CHALLENGE |
Set down word for word the lines of the records below, from the line with "You are a GUI" up to and including the line with "Viewport: 839px width, 653px height.", and leave the pictures out of your answer.

RECORDS FOR PROCESSING |
"""
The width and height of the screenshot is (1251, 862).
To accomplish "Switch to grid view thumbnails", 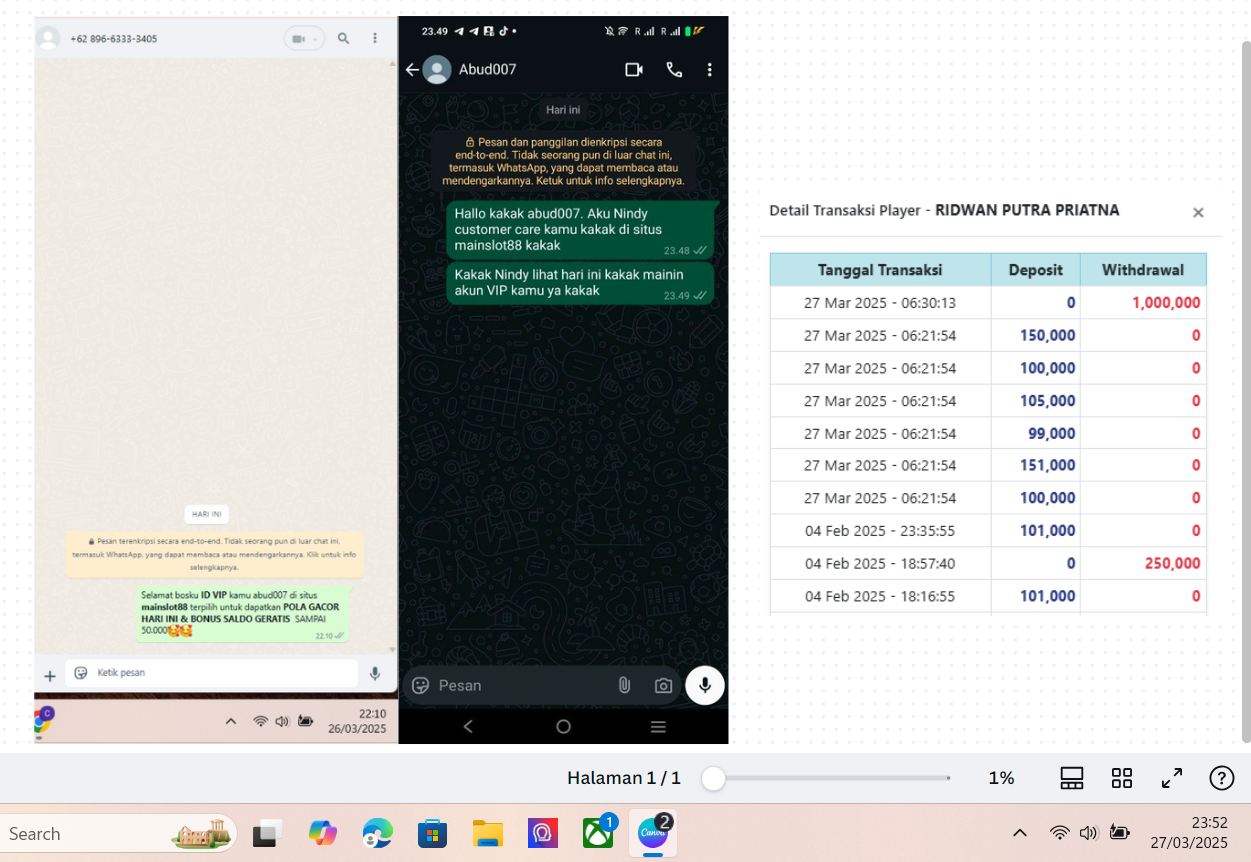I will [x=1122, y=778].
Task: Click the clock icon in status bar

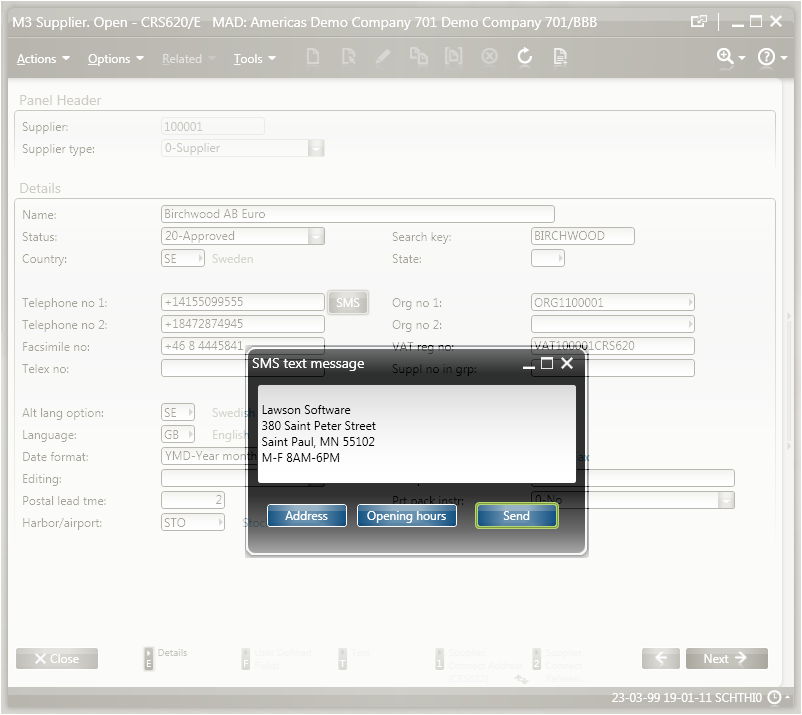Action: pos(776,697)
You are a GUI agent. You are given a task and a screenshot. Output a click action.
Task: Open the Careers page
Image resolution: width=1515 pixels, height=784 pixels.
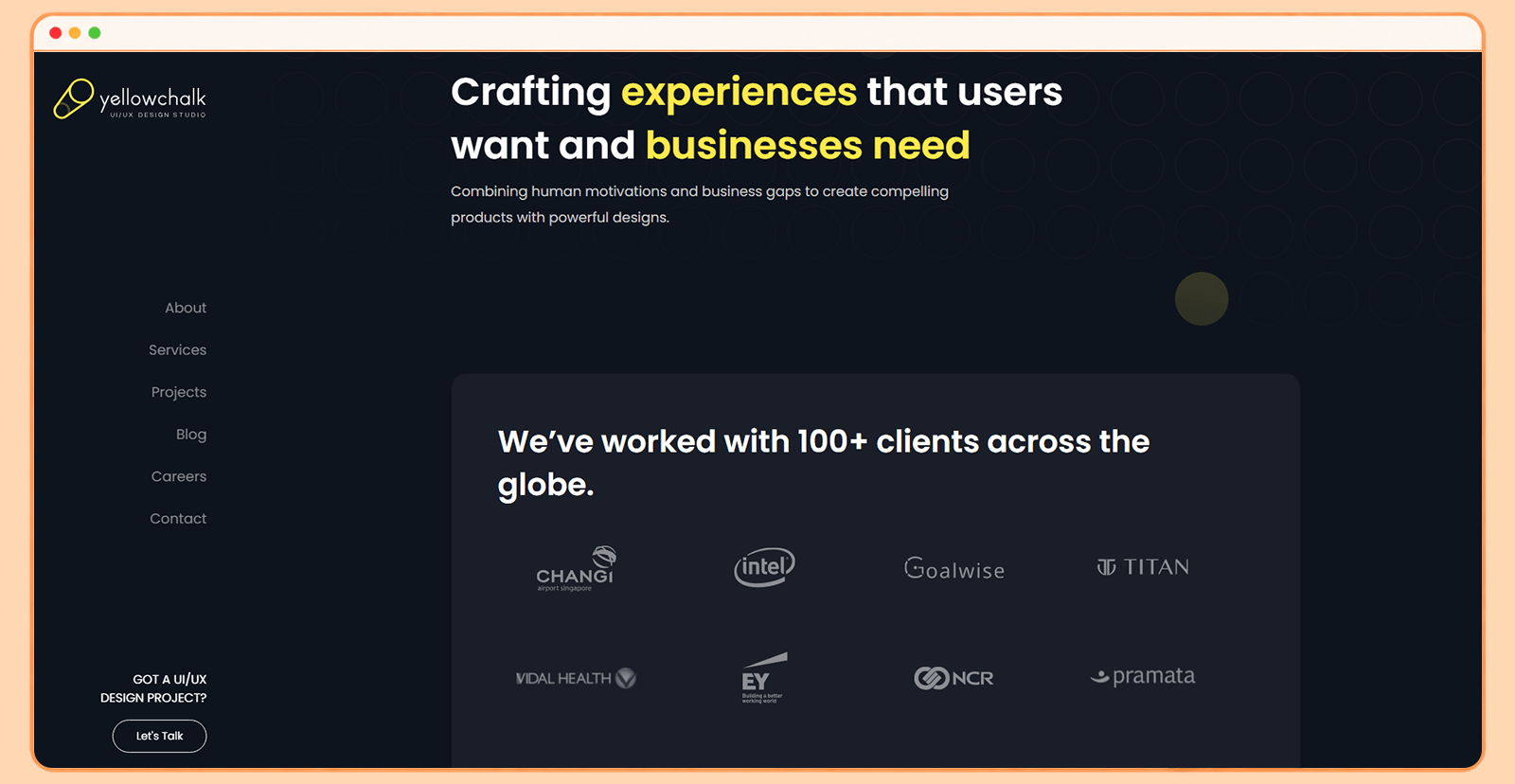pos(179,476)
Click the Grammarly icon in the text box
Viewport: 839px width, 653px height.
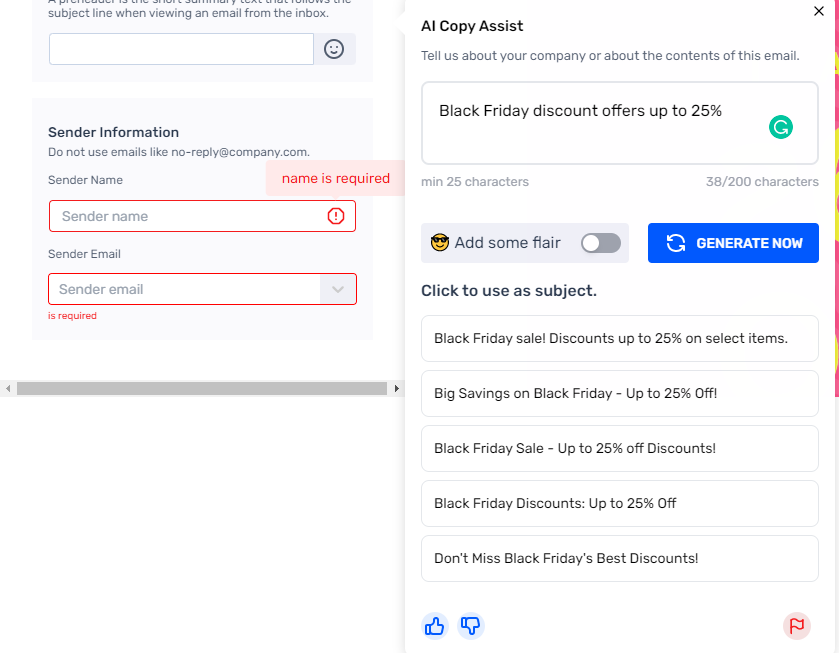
"""
"""
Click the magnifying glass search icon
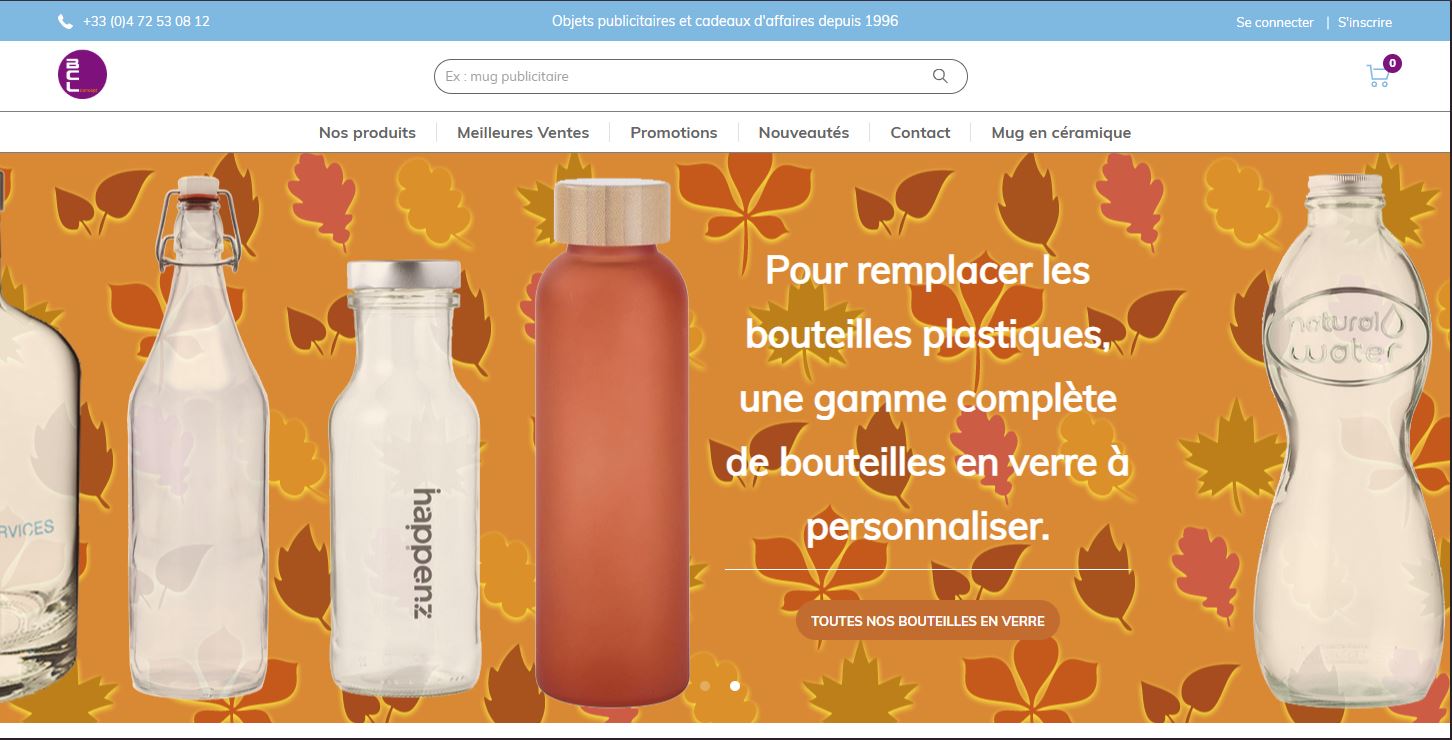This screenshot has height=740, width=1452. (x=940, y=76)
"""
SOLVED EXERCISE |
You are a GUI agent. You are given a task and a screenshot. Output a click action.
Task: Open the Careers page
Image resolution: width=1515 pixels, height=784 pixels.
pos(179,476)
Click the Grammarly icon in the text box
Viewport: 839px width, 653px height.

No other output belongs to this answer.